● **WHAT THIS EXERCISE ASKS**:
- 1) From the financial statement note, reproduce word for word the passage from "Certain information and" to "June 30, 1996.".
- 2) According to the financial statement note, what do the adjustments in the accompanying unaudited financial statements consist of?

● **PASSAGE PROVIDED**:

+---+

Certain information and footnote disclosures normally included in
financial statements prepared in accordance with generally accepted
accounting principles have been condensed or omitted pursuant to such
rules and regulations, although the Company believes that the
disclosures are adequate to make the information presented not
misleading. These financial statements should be read in conjunction
with the consolidated financial statements and the notes thereto
included in the Company's Report on Form 10-K for the period ended
June 30, 1996.
In the opinion of management, the accompanying unaudited financial
statements contain all adjustments, consisting only of normal
recurring adjustments, necessary to present fairly (a) the financial
position as of December 31, 1996, (b) the results of operations for
the six and three month periods ended December 31, 1996 and 1995 and
(c) cash flows for the six month periods ended December 31, 1996 and
1995.

+---+

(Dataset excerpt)
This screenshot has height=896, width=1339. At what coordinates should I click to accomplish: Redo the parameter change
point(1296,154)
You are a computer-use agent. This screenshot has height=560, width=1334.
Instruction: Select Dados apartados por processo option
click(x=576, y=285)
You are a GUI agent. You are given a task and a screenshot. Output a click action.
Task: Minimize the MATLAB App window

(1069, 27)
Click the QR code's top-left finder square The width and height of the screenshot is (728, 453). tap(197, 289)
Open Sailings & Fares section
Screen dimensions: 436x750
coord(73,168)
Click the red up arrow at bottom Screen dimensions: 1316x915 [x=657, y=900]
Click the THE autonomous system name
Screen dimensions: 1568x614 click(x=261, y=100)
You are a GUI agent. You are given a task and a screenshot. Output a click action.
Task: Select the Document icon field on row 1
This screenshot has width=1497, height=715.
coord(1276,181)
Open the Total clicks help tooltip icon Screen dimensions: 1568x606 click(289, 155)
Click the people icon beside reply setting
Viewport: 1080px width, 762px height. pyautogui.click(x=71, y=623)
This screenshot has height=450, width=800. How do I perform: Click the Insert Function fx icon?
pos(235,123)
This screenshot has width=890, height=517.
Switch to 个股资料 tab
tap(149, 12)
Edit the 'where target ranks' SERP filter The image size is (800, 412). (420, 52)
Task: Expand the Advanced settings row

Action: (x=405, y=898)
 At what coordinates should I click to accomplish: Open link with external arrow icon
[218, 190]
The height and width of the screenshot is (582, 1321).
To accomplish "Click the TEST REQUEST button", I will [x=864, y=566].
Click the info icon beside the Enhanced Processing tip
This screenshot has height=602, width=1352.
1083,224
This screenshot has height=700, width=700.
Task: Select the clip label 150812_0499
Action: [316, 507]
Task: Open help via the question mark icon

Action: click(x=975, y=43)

+---+

● **ANSWERS FOR THE TASKS**:
- 1)
Certain information and footnote disclosures normally included in
financial statements prepared in accordance with generally accepted
accounting principles have been condensed or omitted pursuant to such
rules and regulations, although the Company believes that the
disclosures are adequate to make the information presented not
misleading. These financial statements should be read in conjunction
with the consolidated financial statements and the notes thereto
included in the Company's Report on Form 10-K for the period ended
June 30, 1996.

- 2) They consist only of normal recurring adjustments.